Dair kelimesi cümle içinde nasıl kullanılır?


1. Bir de bu vaziyette Muazzeze dair hayaller kurmaya kalkmıştı ha?


2. Tabii bunlar Şahindenin yeni birtakım hücumlarına ve çocuğun istikbaline dair falcılıklarına yol açıyordu.


3. Ustaların zulmüne dair dinlediği hikâyeler, şahidi olduğu vakalar onu bu fikirden çabuk vazgeçirdi.


4. Salâhattin Bey hemen bir araba hazırlattı ve çocukları aramaya gittiğine dair eve haber yolladı.


5. Sonra, merakının ancak Salâhattin Bey tarafından giderilebileceğine, onun her şeyi anlatacağına dair içinde bir kanaat beliriyordu.


6. Genç kızı karşısına oturtarak onunla düğünlerine, yüzlerce testi zeytinyağına ve Aşağıçarşıda açacağı mağazaya dair tatlı tatlı konuştu.


7. Muazzeze dair içinde uyanan ve şuuruna varan his, onun kendisinden koparılması ihtimaline karşı duyduğu müthiş bir acı oldu.


8. Onu hem hayrete düşüren, hem düşündüren bir his de, Kübra ile tekrar ve muhakkak karşdaşacağına dair kafasında yaşayan bir kanaatti.


9. Çünkü altı seneden beri kendisi gibi konuşan birine rast gelmemişti ve bu zeytin amelesinin kendisi gibi konuşacağına dair içinde müphem bir kanaat vardı.

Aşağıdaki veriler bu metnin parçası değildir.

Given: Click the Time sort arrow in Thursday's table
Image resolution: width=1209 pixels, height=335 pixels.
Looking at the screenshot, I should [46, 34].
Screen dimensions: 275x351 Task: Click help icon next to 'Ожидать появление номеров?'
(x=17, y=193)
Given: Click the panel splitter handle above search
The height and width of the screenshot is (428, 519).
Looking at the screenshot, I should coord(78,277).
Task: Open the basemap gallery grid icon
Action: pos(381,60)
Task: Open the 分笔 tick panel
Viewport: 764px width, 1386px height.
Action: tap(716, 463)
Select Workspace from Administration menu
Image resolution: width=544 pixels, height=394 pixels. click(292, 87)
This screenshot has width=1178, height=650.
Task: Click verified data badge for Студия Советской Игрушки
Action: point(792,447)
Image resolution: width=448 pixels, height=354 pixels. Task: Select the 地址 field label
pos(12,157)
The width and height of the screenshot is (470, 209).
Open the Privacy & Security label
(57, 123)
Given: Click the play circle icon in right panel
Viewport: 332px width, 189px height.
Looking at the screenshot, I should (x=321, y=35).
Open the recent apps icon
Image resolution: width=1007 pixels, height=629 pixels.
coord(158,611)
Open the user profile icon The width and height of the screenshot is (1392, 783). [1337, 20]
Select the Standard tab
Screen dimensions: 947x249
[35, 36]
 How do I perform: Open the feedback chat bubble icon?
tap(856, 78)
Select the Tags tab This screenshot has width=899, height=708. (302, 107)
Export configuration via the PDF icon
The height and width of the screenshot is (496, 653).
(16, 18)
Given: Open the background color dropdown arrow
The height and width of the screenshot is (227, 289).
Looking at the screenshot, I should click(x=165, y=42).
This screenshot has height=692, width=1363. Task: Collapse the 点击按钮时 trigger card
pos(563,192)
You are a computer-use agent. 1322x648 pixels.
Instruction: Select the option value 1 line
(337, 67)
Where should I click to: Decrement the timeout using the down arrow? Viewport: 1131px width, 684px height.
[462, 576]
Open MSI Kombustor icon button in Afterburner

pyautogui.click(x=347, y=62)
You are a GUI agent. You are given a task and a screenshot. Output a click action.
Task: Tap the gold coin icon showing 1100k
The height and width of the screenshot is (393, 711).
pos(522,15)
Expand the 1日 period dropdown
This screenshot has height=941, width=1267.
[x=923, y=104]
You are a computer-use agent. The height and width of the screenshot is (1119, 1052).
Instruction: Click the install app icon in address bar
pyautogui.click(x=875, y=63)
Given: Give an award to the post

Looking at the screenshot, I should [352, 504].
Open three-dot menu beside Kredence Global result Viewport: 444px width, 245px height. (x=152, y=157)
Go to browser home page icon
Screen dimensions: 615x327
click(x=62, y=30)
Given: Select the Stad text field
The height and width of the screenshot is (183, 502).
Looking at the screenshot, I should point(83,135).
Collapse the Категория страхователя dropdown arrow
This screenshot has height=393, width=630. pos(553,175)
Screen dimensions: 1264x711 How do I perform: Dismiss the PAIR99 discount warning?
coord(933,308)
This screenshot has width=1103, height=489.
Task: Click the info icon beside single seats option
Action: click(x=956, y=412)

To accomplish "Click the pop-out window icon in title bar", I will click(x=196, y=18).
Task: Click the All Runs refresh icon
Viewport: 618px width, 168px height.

10. Fakat kafasının bir köşesinde hâlâ bu baş eğmenin muvakkat olduğuna, bir gün kendi istediği gibi hareket etmek imkânlarının tekrar doğacağına dair bir ümit yaşıyordu.


11. Sizin hikâyenin Hilmi Beylerle alakası varmış, halbuki bu Hilmi Beyin oğlu Şakir, şimdi bizim Muazezi istiyor; ben razı olmak üzereyken, Yusuf, Hilmi Beylere dair sizin bir şeyler bildiğinizi, bunları öğrenmeden, karar vermenin doğru olmadığını söyledi.


12. Sonra kocasının haberi olmadan yaptığı şeylerin hiç de fena bir şey olmadığına dair beslediği kuvvetli kanaat ve bunu kocasından saklaması sebebinin sırf onunla manasız münakaşalara meydan vermemek olduğu düşüncesi Muazzeze tam bir vicdan sükûnu veriyor ve onu kocasının karşısına, kendini daha çok güzelleştiren bir cesaret ve neşe ile çıkarıyordu.